Ce manque de prévention et d’informations sur le sujet – qui représente quand même environ 25 ans de nos existences – entraîne une pauvre santé du sommeil. Or, un excès de fatigue peut causer des problèmes graves comme la myocardie, des accidents vasculaires cérébraux, de l’hypertension, de l’obésité, du diabète, des problèmes de santé mentale ou des maladies dégéneratives comme Alzheimer ou Parkinson, rappelle l’Agence de santé publique catalane.
Photo : 10 000 hours
« J’étais tout le temps fatigué, des cernes en bas des chevilles et donc peu d’énergie », témoigne Hugo, 27 ans, épuisé par le bruit en bas de son immeuble. Ce Français de Barcelone qui réside près du métro Verdaguer dans le quartier de Gràcia habite au-dessus d’un bar. Au fur et à mesure et après maintenant quatre mois dans l’appartement, ce commercial originaire du sud-ouest s’est fait à l’idée que ses nuits soient compliquées : « on s’y habitue un peu, mais ça n’empêche pas de se réveiller quasiment toutes les nuits (malgré les bouchons d’oreilles) à cause d’un scooter ou de la fermeture du bar en bas ».
Le bruit est donc responsable des désagréments que subit Hugo, et ce n’est pas étonnant quand on sait qu’une grande partie des rues de Barcelone ont des taux de décibels bien au-dessus de la limite recommandée par l’OMS. D’abord parce que Barcelone a beaucoup de trafic routier, mais surtout parce que l’isolation des bâtiments est mauvaise. « Mes fenêtres sont super fines, en simple vitrage, ce qui ne filtre absolument aucun décibel », explique d’ailleurs Hugo.
• • • • •
Consigne. Prolongez le texte sur le bruit et le sommeil à Barcelone en reprenant après sa dernière phrase. Les lignes présentées ci-après proviennent d'une source distincte.

Lignes provenant d'une source de données:
• • • • •
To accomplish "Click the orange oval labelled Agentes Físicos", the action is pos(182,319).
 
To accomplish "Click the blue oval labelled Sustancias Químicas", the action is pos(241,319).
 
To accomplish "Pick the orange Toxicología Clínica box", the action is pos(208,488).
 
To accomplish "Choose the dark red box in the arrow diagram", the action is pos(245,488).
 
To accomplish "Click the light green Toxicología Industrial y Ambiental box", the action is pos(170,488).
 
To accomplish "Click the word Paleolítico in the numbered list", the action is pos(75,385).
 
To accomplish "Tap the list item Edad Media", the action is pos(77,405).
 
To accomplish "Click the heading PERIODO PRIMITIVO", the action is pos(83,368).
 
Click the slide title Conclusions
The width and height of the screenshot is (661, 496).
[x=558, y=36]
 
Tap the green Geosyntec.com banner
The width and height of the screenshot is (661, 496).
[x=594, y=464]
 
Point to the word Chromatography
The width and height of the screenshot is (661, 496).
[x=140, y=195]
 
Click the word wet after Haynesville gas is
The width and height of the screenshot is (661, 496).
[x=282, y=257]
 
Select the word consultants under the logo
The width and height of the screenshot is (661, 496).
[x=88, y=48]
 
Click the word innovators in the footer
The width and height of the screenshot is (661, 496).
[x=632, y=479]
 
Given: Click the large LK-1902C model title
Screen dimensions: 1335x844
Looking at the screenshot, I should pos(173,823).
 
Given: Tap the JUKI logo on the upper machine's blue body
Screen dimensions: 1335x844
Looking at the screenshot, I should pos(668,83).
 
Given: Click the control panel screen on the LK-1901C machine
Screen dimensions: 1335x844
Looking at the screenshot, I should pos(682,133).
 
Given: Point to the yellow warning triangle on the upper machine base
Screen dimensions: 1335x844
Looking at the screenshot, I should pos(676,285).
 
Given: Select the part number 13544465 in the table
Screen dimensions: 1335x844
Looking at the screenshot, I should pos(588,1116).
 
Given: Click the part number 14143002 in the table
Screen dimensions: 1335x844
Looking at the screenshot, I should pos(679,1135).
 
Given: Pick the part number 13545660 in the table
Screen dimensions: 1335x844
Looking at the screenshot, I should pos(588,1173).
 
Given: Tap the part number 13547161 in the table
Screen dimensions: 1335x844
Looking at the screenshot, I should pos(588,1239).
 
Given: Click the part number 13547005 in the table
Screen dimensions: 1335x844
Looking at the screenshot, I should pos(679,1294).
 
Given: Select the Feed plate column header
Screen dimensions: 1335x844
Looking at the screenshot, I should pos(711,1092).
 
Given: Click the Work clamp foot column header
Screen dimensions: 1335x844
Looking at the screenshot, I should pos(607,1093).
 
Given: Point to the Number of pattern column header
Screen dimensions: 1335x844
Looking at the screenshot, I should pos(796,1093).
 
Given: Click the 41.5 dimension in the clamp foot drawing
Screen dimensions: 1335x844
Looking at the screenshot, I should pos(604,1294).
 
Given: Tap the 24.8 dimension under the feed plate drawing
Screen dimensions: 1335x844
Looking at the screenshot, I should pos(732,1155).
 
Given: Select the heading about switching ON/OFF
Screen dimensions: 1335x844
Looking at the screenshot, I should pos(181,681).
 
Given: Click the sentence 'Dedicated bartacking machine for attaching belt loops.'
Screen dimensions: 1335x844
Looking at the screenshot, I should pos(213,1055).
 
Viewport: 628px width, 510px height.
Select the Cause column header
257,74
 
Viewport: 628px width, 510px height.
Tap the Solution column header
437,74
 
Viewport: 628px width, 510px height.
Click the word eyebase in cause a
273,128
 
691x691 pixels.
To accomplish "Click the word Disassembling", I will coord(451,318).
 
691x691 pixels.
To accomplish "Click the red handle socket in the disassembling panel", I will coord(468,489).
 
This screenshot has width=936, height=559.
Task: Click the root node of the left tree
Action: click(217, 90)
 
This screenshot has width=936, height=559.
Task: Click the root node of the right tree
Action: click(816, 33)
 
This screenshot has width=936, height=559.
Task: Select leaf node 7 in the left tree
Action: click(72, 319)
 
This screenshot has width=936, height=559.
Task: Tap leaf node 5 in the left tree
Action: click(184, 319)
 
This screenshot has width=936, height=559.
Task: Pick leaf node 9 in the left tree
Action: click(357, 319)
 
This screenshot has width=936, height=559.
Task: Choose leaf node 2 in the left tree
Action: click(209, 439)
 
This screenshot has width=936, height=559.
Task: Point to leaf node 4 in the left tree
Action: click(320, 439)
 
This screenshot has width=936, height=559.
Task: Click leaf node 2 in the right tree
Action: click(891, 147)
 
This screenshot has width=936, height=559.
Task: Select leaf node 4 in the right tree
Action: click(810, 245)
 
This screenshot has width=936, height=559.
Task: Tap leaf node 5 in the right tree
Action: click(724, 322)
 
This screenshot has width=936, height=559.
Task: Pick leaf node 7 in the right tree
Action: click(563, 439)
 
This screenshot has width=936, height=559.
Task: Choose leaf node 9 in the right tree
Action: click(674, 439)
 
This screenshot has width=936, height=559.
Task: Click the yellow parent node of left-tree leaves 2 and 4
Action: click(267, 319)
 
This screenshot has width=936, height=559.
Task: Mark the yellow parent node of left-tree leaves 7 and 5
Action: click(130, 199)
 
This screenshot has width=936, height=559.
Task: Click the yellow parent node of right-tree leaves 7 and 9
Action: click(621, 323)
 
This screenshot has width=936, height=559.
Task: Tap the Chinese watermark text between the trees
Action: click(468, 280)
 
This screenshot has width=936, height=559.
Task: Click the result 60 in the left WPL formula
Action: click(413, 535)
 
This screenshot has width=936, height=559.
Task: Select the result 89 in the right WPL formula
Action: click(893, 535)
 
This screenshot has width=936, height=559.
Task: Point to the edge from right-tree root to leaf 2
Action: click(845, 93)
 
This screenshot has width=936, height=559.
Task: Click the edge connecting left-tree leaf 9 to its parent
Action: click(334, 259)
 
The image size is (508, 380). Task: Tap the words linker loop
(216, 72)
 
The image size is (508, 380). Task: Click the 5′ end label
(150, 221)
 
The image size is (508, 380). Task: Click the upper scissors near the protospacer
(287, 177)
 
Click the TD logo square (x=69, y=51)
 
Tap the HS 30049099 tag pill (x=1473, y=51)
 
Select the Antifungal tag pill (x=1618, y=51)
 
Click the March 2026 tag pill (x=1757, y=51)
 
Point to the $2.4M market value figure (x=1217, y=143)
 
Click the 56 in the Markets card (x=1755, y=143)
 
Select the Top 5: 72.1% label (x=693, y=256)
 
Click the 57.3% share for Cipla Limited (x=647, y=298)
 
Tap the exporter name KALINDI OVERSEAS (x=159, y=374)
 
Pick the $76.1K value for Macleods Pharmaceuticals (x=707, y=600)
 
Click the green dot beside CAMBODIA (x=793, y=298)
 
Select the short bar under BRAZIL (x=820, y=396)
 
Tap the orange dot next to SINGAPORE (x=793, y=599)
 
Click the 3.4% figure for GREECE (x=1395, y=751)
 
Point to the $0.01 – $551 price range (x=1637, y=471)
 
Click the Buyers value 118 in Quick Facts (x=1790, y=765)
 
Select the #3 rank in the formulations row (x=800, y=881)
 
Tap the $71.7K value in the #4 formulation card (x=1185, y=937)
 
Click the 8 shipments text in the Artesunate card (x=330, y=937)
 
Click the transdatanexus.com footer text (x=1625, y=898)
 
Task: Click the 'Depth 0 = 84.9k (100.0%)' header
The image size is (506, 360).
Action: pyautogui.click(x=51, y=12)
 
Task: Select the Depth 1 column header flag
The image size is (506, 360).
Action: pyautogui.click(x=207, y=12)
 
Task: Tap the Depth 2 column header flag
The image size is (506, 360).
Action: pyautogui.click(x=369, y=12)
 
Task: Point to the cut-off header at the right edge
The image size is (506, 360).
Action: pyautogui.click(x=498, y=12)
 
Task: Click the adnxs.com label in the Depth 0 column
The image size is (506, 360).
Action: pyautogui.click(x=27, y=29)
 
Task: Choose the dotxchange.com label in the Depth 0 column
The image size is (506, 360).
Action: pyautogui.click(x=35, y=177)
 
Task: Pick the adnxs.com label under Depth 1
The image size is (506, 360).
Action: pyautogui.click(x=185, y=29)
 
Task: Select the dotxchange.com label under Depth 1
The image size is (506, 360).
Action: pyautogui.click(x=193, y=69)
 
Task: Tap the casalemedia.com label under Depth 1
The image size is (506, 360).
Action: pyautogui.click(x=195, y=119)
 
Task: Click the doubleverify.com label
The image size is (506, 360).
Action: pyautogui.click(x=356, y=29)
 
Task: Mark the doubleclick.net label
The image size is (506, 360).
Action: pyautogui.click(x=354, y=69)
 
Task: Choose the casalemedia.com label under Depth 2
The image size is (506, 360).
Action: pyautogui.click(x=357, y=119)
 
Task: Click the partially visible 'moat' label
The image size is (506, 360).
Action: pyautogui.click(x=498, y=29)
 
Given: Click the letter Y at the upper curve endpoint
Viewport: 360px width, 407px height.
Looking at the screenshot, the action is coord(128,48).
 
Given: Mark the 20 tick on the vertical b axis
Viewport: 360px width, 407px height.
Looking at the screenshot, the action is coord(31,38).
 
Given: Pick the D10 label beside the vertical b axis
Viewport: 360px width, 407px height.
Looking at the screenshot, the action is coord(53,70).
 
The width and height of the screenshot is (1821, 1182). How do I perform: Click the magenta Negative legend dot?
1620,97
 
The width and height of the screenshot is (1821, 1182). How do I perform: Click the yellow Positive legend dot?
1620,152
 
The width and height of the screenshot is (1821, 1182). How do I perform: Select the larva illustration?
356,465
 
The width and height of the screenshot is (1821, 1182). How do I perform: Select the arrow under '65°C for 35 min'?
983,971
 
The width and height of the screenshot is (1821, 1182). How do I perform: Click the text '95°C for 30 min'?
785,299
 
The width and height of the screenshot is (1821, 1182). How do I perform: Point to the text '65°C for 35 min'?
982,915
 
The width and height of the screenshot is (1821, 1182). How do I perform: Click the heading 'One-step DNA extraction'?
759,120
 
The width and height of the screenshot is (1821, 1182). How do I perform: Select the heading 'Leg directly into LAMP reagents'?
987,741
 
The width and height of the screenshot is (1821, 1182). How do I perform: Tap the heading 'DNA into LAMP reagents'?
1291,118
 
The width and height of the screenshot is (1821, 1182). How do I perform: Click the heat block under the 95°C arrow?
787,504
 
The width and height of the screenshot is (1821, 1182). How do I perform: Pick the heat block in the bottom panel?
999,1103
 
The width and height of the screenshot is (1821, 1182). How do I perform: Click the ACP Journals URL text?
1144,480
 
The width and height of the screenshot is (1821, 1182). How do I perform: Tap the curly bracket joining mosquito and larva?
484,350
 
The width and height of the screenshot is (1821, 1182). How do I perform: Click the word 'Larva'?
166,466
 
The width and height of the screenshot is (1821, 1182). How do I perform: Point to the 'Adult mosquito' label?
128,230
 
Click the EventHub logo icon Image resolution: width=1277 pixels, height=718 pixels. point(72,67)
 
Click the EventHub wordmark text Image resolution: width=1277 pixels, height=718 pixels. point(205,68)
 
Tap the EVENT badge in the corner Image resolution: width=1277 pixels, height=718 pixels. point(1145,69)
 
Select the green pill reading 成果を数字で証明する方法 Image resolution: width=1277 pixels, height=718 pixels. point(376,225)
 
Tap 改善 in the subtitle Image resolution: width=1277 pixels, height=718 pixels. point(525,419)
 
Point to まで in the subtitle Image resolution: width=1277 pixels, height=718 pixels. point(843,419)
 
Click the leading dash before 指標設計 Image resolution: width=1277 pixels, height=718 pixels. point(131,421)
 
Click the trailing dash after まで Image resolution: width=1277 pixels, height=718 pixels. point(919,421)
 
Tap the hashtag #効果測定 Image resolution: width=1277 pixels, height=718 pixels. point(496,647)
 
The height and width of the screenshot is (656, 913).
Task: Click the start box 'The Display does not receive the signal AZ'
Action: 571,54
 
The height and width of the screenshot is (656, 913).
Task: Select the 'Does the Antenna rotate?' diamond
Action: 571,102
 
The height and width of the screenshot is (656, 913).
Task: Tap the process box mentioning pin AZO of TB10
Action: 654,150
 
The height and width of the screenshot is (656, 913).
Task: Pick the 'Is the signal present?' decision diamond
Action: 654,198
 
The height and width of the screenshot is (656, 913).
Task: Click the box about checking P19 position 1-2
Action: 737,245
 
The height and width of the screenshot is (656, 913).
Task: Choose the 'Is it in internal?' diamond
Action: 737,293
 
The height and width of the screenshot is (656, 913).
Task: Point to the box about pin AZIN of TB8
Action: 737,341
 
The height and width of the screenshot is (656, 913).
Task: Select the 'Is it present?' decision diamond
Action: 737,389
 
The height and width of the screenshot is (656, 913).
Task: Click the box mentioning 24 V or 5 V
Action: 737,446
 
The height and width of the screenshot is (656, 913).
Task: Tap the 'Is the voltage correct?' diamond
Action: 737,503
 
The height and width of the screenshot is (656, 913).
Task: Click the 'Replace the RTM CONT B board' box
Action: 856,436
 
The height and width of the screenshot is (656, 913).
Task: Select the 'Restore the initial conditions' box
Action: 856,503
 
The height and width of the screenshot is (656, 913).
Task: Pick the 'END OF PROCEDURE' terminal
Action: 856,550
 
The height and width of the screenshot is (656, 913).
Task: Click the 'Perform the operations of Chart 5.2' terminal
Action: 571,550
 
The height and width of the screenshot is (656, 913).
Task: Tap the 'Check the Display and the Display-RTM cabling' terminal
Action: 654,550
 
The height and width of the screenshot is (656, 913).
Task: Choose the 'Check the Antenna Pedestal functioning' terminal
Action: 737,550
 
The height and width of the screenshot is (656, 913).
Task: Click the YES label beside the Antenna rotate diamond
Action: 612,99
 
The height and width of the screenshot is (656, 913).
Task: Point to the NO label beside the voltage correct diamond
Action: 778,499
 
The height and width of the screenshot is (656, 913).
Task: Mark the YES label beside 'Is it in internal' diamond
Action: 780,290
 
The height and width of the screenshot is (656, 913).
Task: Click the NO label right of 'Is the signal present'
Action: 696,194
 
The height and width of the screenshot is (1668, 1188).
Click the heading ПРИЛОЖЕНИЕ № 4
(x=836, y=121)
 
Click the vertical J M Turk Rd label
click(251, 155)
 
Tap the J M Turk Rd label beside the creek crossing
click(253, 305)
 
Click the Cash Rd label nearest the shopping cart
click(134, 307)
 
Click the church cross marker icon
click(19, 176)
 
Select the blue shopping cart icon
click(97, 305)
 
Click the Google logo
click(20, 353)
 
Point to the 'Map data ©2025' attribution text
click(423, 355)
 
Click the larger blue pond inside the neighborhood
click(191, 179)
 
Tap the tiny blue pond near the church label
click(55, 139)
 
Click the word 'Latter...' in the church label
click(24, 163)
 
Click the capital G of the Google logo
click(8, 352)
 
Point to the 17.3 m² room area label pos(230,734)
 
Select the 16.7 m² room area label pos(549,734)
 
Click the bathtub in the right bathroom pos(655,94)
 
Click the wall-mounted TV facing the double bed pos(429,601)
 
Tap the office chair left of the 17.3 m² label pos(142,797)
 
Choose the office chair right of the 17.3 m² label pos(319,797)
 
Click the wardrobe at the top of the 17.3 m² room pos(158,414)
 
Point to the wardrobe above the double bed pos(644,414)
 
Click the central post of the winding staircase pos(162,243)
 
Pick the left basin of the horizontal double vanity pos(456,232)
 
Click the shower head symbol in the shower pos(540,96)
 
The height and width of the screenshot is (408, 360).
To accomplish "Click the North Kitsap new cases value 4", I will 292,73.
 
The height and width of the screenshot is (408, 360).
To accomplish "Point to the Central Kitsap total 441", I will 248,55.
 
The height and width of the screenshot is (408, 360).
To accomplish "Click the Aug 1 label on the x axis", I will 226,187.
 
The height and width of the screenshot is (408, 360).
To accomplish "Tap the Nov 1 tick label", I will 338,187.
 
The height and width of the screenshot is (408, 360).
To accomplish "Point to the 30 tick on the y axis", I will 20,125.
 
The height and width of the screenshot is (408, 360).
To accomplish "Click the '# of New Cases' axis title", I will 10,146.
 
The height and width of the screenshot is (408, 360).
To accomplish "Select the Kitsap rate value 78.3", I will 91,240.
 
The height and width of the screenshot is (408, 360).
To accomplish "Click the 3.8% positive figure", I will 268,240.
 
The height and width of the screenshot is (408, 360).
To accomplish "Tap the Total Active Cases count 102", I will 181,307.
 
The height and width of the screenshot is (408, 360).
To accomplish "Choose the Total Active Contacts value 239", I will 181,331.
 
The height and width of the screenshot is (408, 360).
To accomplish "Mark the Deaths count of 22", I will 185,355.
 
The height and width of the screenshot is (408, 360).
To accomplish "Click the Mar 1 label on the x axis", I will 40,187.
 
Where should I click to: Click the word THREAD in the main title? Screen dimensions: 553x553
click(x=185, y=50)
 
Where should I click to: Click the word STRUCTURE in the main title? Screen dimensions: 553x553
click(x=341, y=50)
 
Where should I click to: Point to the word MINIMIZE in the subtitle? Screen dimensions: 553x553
• • • • •
Résultat de l'exercice.
Le sommeil : une affaire de classes sociales
La solution pour Hugo serait donc de mieux isoler son appartement, sauf que cela coûte (très) cher. « Les pauvres ont plus de désagréments et une qualité de sommeil moindre que les ultra-riches », renchérit Pierre Philip. En cause donc, cette moins bonne isolation mais aussi leur lieu de vie qui impacte la durée du sommeil : les personnes moins aisées vivent plus loin des centre-villes et se lèvent plus tôt que les autres pour se rendre au travail.
C’est aussi la conclusion de l’Agence de santé publique. En effet, les graphique sont formels : en 2021 (dernières données disponibles), près de 40% des foyers les plus pauvres n’avaient pas accès à un nombre d’heures de sommeil suffisant contre 22% des foyers les plus aisés.
Photo : Agència de Salut Pública Barcelona
Le sommeil serait donc une affaire de classes sociales ? Pas seulement. Il est aussi affaire de genre et de construction sociale, puisque les femmes sont celles qui dorment le moins bien, nous informe encore l’enquête. On l’explique en partie par le taux d’anxiété plus important ressenti par ces dernières, dû à une charge mentale liée aux tâches ménagères et à l’organisation du foyer.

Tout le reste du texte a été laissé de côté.